Thank you, Jesse. I hope we've made it very clear how our fundamental commitment to delivering the power of Sight to patients with eye disease informs every decision we make. We believe we are one of the very few companies in the medical device sector with the demonstrated capabilities to both innovate disruptively and commercialize with excellence. We strive to operate at an entirely different level, and that was on display this past quarter where we rose to the occasion, excelled on all fronts, and set commercial records across the board. Jesse and I will now be joined by Shawn O'Neil, our Chief Commercial Officer, to answer your questions. Operator, please open up the call for questions.

Our first question comes from Ms. Cecilia Furlong from Morgan Stanley.

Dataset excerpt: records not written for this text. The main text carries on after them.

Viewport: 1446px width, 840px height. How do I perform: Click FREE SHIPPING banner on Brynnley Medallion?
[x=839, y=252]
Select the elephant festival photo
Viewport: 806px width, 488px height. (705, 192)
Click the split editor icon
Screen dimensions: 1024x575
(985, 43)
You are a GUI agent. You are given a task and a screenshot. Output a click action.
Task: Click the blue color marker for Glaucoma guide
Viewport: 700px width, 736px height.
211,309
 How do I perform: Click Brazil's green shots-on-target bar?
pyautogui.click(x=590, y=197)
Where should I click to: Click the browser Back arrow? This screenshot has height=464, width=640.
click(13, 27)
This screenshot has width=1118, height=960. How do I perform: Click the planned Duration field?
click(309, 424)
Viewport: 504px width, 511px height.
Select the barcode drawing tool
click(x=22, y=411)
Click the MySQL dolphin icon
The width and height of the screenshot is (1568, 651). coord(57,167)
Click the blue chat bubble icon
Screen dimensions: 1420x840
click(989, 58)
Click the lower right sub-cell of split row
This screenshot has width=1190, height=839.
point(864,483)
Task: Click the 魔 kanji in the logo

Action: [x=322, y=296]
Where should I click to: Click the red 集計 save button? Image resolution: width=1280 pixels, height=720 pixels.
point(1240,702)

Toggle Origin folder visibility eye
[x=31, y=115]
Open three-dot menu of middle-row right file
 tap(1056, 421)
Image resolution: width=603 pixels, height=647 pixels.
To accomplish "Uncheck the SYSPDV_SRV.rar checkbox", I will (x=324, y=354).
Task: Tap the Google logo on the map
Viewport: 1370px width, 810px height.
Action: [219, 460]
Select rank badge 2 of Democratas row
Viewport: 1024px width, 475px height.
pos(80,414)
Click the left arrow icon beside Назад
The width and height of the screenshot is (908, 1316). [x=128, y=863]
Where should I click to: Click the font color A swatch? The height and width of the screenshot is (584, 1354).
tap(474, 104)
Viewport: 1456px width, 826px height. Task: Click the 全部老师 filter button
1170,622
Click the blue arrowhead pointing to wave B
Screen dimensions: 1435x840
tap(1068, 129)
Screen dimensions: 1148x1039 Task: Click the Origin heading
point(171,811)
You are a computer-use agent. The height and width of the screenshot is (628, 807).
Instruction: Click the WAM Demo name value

I wanted to start with the account growth that you highlighted in the quarter for OMNI. If you could just walk through kind of what you saw both from a headwind standpoint, anything due to COVID seasonality, but then also how you are able to open the accounts to where the trajectory you saw and as you look into 4Q as well kind of the roadmap you see there for further account opening.

Cecilia, it's Jesse. I'll respond to that. We had a very strong quarter, consistent with the second quarter regarding new account openings and trial activities. Our retention metrics are also very strong. However, I want to clarify that our growth is not just a one-time occurrence influenced by fluctuations in the reimbursement market. It aligns well with the trajectory we've sustained throughout the year. COVID has now become a fundamental part of our operations and our customers' operations. We have the chance to continue selling and growing, and we are making the most of that opportunity, which is reflected in our results.

Yes, Cecilia. This is Shawn. I would add that our trajectory and confidence are driven by our commitment to providing an exceptional customer experience across both businesses, OMNI and TearCare. It really comes down to the care and training of the surgeons, doctors, and staff to ensure positive outcomes for them as well as for their patients. This focus continues to grow our confidence in increased utilization, particularly for OMNI in the stand-alone market, as Paul mentioned in his comments.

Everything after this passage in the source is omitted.